Material shown —
◇ ◇ ◇ ◇

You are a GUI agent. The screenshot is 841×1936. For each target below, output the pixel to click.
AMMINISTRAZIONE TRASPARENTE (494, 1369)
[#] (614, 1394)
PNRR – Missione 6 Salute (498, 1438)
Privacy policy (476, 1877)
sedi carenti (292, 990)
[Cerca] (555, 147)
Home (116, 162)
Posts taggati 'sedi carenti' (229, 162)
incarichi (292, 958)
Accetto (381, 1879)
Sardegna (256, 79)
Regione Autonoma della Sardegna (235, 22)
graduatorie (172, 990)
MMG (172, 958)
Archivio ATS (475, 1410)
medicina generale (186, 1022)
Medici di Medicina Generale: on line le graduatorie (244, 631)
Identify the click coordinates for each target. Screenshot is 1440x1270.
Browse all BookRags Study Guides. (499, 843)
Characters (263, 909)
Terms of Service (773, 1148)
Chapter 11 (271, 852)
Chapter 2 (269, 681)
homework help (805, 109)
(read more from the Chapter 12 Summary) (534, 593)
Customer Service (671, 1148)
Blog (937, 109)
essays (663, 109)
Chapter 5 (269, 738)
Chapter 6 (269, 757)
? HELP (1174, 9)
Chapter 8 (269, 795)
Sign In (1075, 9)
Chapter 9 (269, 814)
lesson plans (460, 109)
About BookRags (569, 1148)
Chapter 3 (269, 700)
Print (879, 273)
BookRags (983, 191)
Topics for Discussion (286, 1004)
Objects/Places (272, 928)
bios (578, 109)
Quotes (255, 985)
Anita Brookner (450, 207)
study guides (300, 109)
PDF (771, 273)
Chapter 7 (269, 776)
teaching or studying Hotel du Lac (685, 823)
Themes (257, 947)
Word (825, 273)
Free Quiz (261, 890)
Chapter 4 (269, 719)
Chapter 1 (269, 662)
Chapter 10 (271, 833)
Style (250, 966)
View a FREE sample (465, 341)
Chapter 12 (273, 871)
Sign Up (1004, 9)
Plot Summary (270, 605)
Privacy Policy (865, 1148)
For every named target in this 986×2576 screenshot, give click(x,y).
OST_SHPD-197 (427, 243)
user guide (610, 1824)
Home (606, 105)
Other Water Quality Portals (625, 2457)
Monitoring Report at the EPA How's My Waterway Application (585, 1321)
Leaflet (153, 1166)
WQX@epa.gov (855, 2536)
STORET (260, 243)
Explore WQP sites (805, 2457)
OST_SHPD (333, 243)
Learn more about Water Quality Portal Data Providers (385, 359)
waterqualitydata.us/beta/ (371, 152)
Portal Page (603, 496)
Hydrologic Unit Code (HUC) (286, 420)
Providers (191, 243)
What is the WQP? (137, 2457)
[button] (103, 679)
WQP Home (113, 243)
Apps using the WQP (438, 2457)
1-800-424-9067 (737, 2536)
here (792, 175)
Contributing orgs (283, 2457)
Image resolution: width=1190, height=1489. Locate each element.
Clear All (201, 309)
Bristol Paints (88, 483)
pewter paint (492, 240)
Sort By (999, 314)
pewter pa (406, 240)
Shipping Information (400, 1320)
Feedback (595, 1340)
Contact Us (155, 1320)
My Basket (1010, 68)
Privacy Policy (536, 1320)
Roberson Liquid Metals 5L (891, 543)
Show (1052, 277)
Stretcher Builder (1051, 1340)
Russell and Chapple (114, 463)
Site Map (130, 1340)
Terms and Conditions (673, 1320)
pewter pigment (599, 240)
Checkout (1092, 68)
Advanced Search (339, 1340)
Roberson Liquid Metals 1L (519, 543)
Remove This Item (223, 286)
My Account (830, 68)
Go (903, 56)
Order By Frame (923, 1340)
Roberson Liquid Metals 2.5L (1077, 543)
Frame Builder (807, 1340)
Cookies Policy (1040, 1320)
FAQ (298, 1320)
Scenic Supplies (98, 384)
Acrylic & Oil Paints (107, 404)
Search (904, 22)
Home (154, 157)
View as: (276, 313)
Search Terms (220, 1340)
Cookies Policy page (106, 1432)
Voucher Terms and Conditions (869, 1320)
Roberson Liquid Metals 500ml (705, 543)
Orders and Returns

◇ ◇ ◇ ◇

Task prompt —
Update the data above by changing every occurrence of "Chapter" to "Section". Leave everything else as it is.

Solution to the exercise —
You are a GUI agent. The screenshot is 841×1936. For each target below, output the pixel to click.
AMMINISTRAZIONE TRASPARENTE (494, 1369)
[#] (614, 1394)
PNRR – Missione 6 Salute (498, 1438)
Privacy policy (476, 1877)
sedi carenti (292, 990)
[Cerca] (555, 147)
Home (116, 162)
Posts taggati 'sedi carenti' (229, 162)
incarichi (292, 958)
Accetto (381, 1879)
Sardegna (256, 79)
Regione Autonoma della Sardegna (235, 22)
graduatorie (172, 990)
MMG (172, 958)
Archivio ATS (475, 1410)
medicina generale (186, 1022)
Medici di Medicina Generale: on line le graduatorie (244, 631)
Identify the click coordinates for each target. Screenshot is 1440x1270.
Browse all BookRags Study Guides. (499, 843)
Characters (263, 909)
Terms of Service (773, 1148)
Section 11 (271, 852)
Section 2 (269, 681)
homework help (805, 109)
(read more from the Section 12 Summary) (534, 593)
Customer Service (671, 1148)
Blog (937, 109)
essays (663, 109)
Section 5 (269, 738)
Section 6 (269, 757)
? HELP (1174, 9)
Section 8 (269, 795)
Sign In (1075, 9)
Section 9 (269, 814)
lesson plans (460, 109)
About BookRags (569, 1148)
Section 3 (269, 700)
Print (879, 273)
BookRags (983, 191)
Topics for Discussion (286, 1004)
Objects/Places (272, 928)
bios (578, 109)
Quotes (255, 985)
Anita Brookner (450, 207)
study guides (300, 109)
PDF (771, 273)
Section 7 (269, 776)
teaching or studying Hotel du Lac (685, 823)
Themes (257, 947)
Word (825, 273)
Free Quiz (261, 890)
Section 4 (269, 719)
Section 1 (269, 662)
Section 10 (271, 833)
Style (250, 966)
View a FREE sample (465, 341)
Section 12 (273, 871)
Sign Up (1004, 9)
Plot Summary (270, 605)
Privacy Policy (865, 1148)
For every named target in this 986×2576 screenshot, give click(x,y).
OST_SHPD-197 (427, 243)
user guide (610, 1824)
Home (606, 105)
Other Water Quality Portals (625, 2457)
Monitoring Report at the EPA How's My Waterway Application (585, 1321)
Leaflet (153, 1166)
WQX@epa.gov (855, 2536)
STORET (260, 243)
Explore WQP sites (805, 2457)
OST_SHPD (333, 243)
Learn more about Water Quality Portal Data Providers (385, 359)
waterqualitydata.us/beta/ (371, 152)
Portal Page (603, 496)
Hydrologic Unit Code (HUC) (286, 420)
Providers (191, 243)
What is the WQP? (137, 2457)
[button] (103, 679)
WQP Home (113, 243)
Apps using the WQP (438, 2457)
1-800-424-9067 (737, 2536)
here (792, 175)
Contributing orgs (283, 2457)
Image resolution: width=1190, height=1489. Locate each element.
Clear All (201, 309)
Bristol Paints (88, 483)
pewter paint (492, 240)
Sort By (999, 314)
pewter pa (406, 240)
Shipping Information (400, 1320)
Feedback (595, 1340)
Contact Us (155, 1320)
My Basket (1010, 68)
Privacy Policy (536, 1320)
Roberson Liquid Metals 5L (891, 543)
Show (1052, 277)
Stretcher Builder (1051, 1340)
Russell and Chapple (114, 463)
Site Map (130, 1340)
Terms and Conditions (673, 1320)
pewter pigment (599, 240)
Checkout (1092, 68)
Advanced Search (339, 1340)
Roberson Liquid Metals 1L (519, 543)
Remove This Item (223, 286)
My Account (830, 68)
Go (903, 56)
Order By Frame (923, 1340)
Roberson Liquid Metals 2.5L (1077, 543)
Frame Builder (807, 1340)
Cookies Policy (1040, 1320)
FAQ (298, 1320)
Scenic Supplies (98, 384)
Acrylic & Oil Paints (107, 404)
Search (904, 22)
Home (154, 157)
View as: (276, 313)
Search Terms (220, 1340)
Cookies Policy page (106, 1432)
Voucher Terms and Conditions (869, 1320)
Roberson Liquid Metals 500ml (705, 543)
Orders and Returns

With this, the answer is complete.